So here’s the history of coffee, if you’ve ever wondered. Let’s begin with the most important bit. Coffee is an African plant. It actually originated from Ethiopia. Legend has it that the guy who discovered the magic of caffeine in coffee was a goat herder named Kaldi who was from the Ethiopian Province of Kaffa.
As Kaldi walked over the mountain pass, he watched his goats as they ate the red berries off one of the plants in front of him. A little while later, he noticed that his goats were buzzing around, focused on another level. Intrigued by what he had just witnessed, Kaldi picked some of the berries off the same branch and ate them. Initially he felt nothing. He was now very confused about what he had seen in his goats earlier. But over the next couple of minutes, as the caffeine started to infuse with his blood in his veins, Kaldi too began to get an extra source of energy.
Kaldi was so fascinated by what he had just encountered that he decided to take a couple of the coffee berries to the monks on the top of the mountain. The monks ate the beans and also felt the same energetic effects. The monks continued to use these berries for months as a stimulant to keep them awake during long prayers. They initially combined it with melted animal fat to make protein energy bars. Over time, the monks began to roast the beans and combine the grounds with hot water to make, what we know today as coffee.
Word of the caffeine creation spread through the lands towards Mecca and Medina. Plants travelled across the Red Sea and coffee propagation began in Yemen in the 15th Century. The Arabian traders and leaders of the time decided to ban the export of fertile coffee beans so they could keep control over the plant. However, sometime in the 17th Century a pilgrim named Baba Budan got hold of some fertile coffee beans. He snuck himself out the country with the fertile beans in his bag and that was when coffee began to spread around the world.

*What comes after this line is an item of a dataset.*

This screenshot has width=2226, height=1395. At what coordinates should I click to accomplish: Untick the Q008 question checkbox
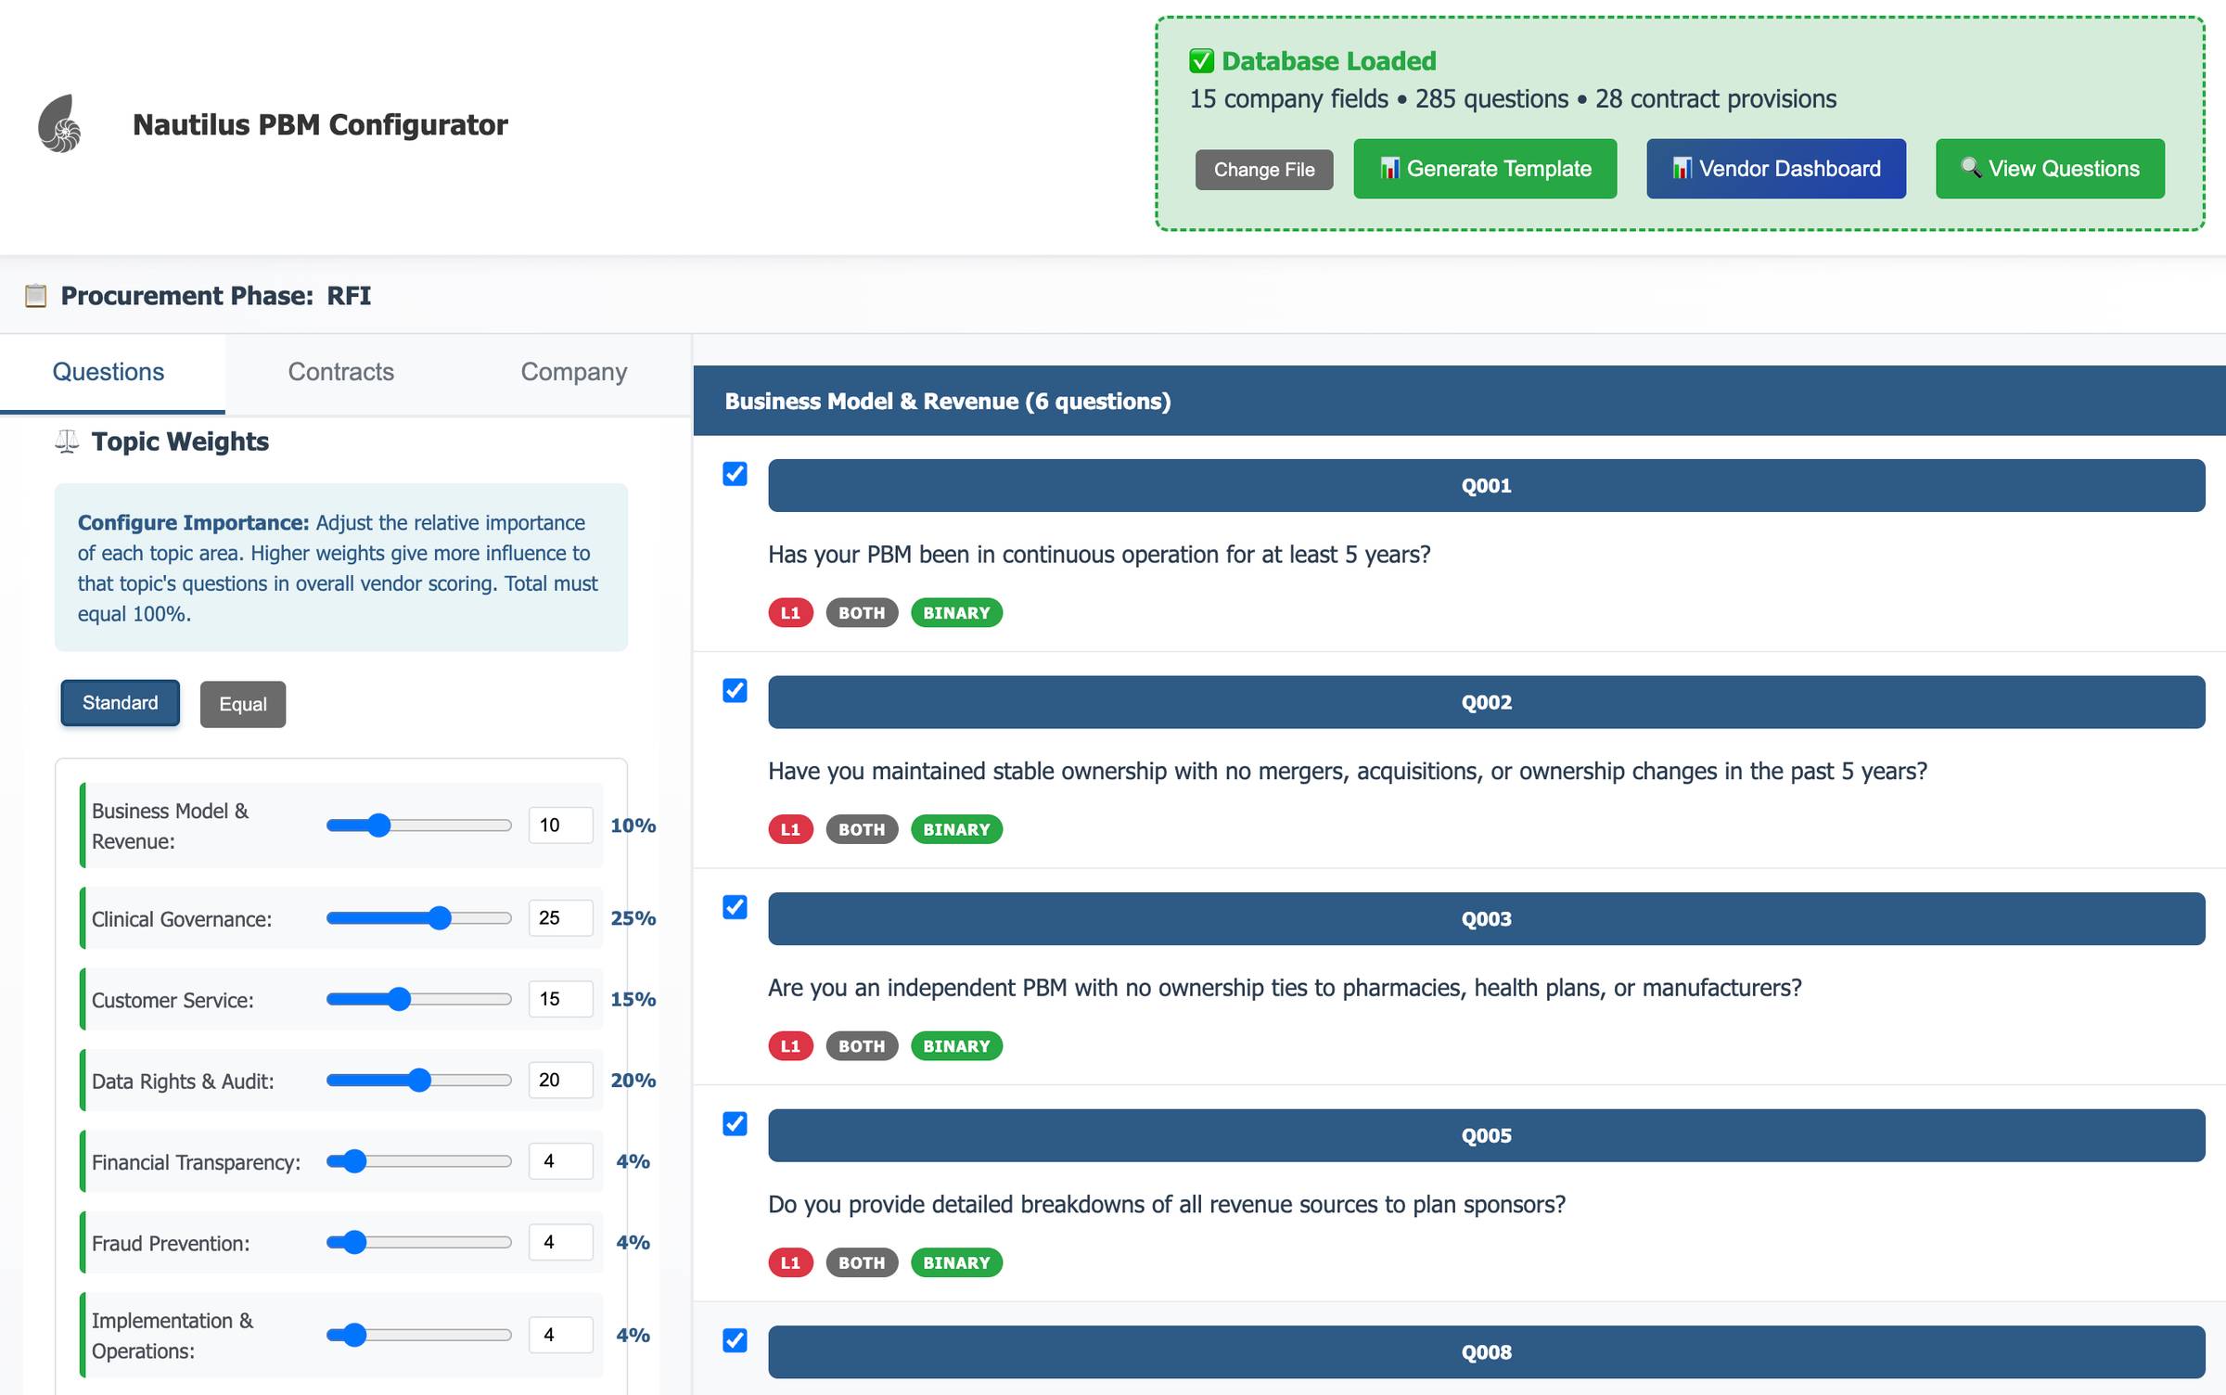(735, 1340)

From Yemen, Baba Budan smuggled the coffee seeds onto a boat that he boarded to India. Coffee was then introduced to Europe after the Dutch stole a plant from Mocha in Yemen. Coffee then expanded quickly with plantations popping up in Ceylon, Java, Timor, Samatra, Celebes and Bali. The coffee plant then continued to expand at a rapid rate, popping up in locations all around the equatorial belt. Coffee then made itself over to the Western continents with the French introducing it to the Caribbean, the Portuguese to Brazil and the Spanish to the rest of South America. Coffee found a new home in South America with 60% of the world’s coffee still being produced within this region.
Since coffee grabbed Kaldi’s heart early in 6th century, it has grown rapidly into the hearts of everyone. Although coffee can only be grown on the equatorial belt, it has grown into a global phenomenon, consumed all over the globe. So much so that it’s become the second most traded commodity in the world, topped only by oil.